Uri Wilensky, associate professor of learning sciences and computer science, came to a discouraging yet pivotal realization while a graduate student in mathematics at Harvard. He had just been named the best calculus teaching fellow at the university, but the honor felt a bit hollow to him.

"I looked at my students and saw that they weren't really understanding the subject," Wilensky recalls. "My main virtue was motivating them, but despite that I was not helping them to understand."

He then met a professor at MIT, Seymour Papert, who was excited about how computers could make mathematics more accessible and concrete. Wilensky observed a program this professor had developed to teach geometry to elementary school students. "I saw young students do incredible geometry on computer screens and thought, 'Maybe this is a whole different way of learning about math.'"

The more Wilensky thought about computers as educational tools, the more he saw their potential to help students comprehend important scientific as well as mathematical concepts. "There's a lot of science where either the subject is so small you can't see it, like microbes, or too big, like galaxies, or too slow, like life spans in populations being studied," he notes. "The computer is able to change scale and time and space and conduct experiments over a few minutes that would otherwise take years."

As a result of his growing awareness of computers' potential, Wilensky changed the course of his career, leaving mathematics to blaze new trails in the development of mathematics and science learning tools. Today he directs Northwestern's Center for Connected Learning and Computer-Based Modeling (CCL), which promotes the creative use of technology to deepen learning. Funded by Northwestern, the National Science Foundation, and commercial sponsors, CCL comprises staff and students working with researchers, software engineers, curriculum developers and model builders from Northwestern and several other universities.

"A big driving force for me is that so much of math and science instruction is disconnected and unmotivating and removed from connections to students' life experience," Wilensky explains. "Many educators try to teach students in artificial ways without making connections to their mental models and lived experience."

Most of what CCL does grows out of the study of complex dynamic systems, which offer a new framework for looking at the world. All around us, in nature and in society, we find regularities and patterns — in the formations of flying birds, snowflake crystals and the activities of the stock market. Scientists call these patterns "emergent phenomena," which result from the interactions of large numbers of individual entities, typically called "agents."

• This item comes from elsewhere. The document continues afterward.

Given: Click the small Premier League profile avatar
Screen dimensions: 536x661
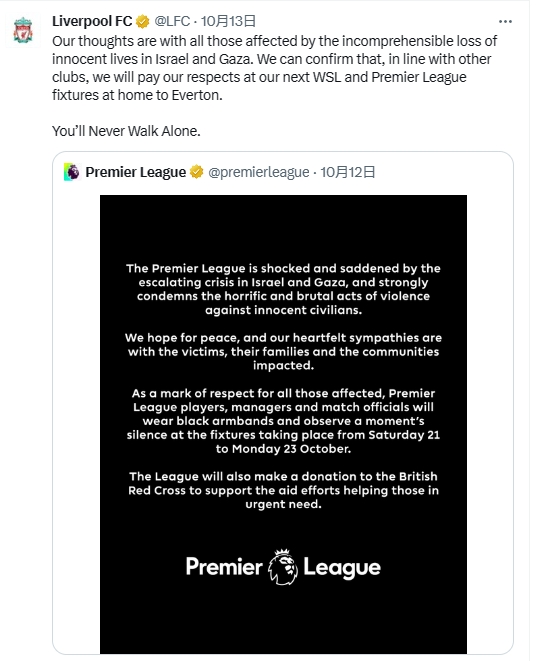Looking at the screenshot, I should [x=73, y=172].
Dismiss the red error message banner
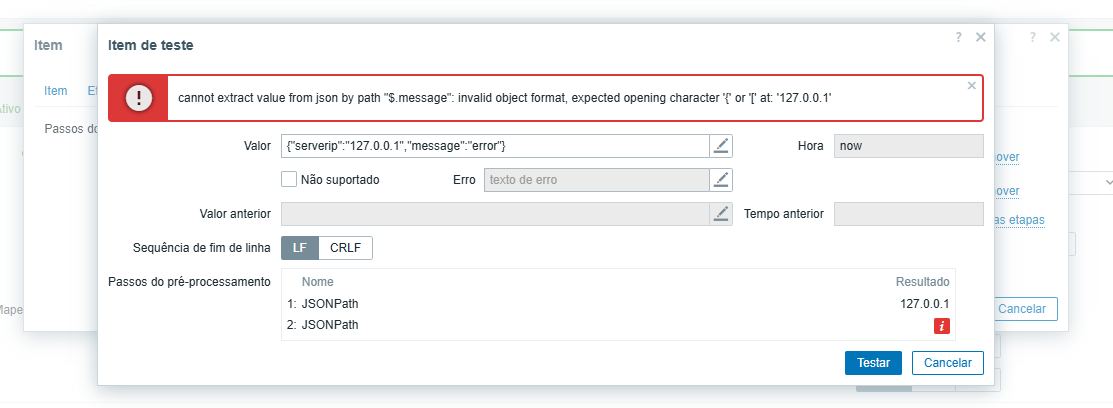The height and width of the screenshot is (408, 1113). [x=971, y=86]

"Almost all patterns in nature are emergent," Wilensky says. "For example, there is no leader bird that other birds follow. Patterns emerge out of the behavior of individuals and the adjustment of that behavior in interaction with other individuals, sometimes in surprising ways."

For the last 16 years Wilensky has created computer-modeling environments that enable students to take part in simulations of emergent phenomena. The modeling environments give students a chance to experience situations ranging from the behavior of ants in colonies to the effect of racial prejudice on segregation in cities. Wilensky notes that computer models can be used by a wide range of learners — from young children to university researchers — and across a wide variety of domains, including natural sciences such as physics, chemistry and biology, and social sciences such as psychology, sociology and economics.

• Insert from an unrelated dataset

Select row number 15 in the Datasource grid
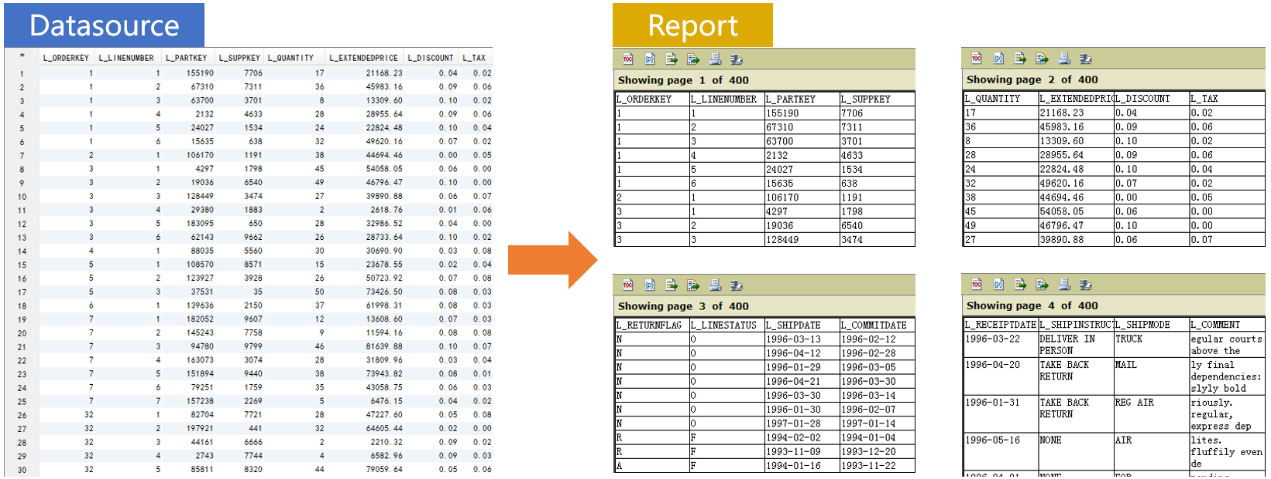Image resolution: width=1271 pixels, height=479 pixels. pos(22,264)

NetLogo is one of the core modeling languages Wilensky has developed. It enables learners to give simple rules to agents in a simulation and observe the collective result of the agents' behavior. In one model high school students study a simple predator-prey ecosystem on a computer screen. Students create and give rules to "wolves" and "sheep" to govern their interactions. Rules might include assigning an energy level to each wolf and sheep that increases when they eat and decreases when they move, with death resulting from an energy level falling below zero. Students watch the ensuing action on the screen, as wolves pursue sheep, which may or may not escape being devoured. A graph beside the image translates the fluctuating numbers of each population into what look like ragged sine waves.

While the equation on the graph presents a classic mathematical result from the experiment, Wilensky argues, students' interaction with the factors involved in arriving at the result give it new meaning. "The students control the behavior at the micro-level of the agents, and then observe the results at the macro-level of the populations," he says. "In doing so they reach a powerful understanding of predator-prey dynamics."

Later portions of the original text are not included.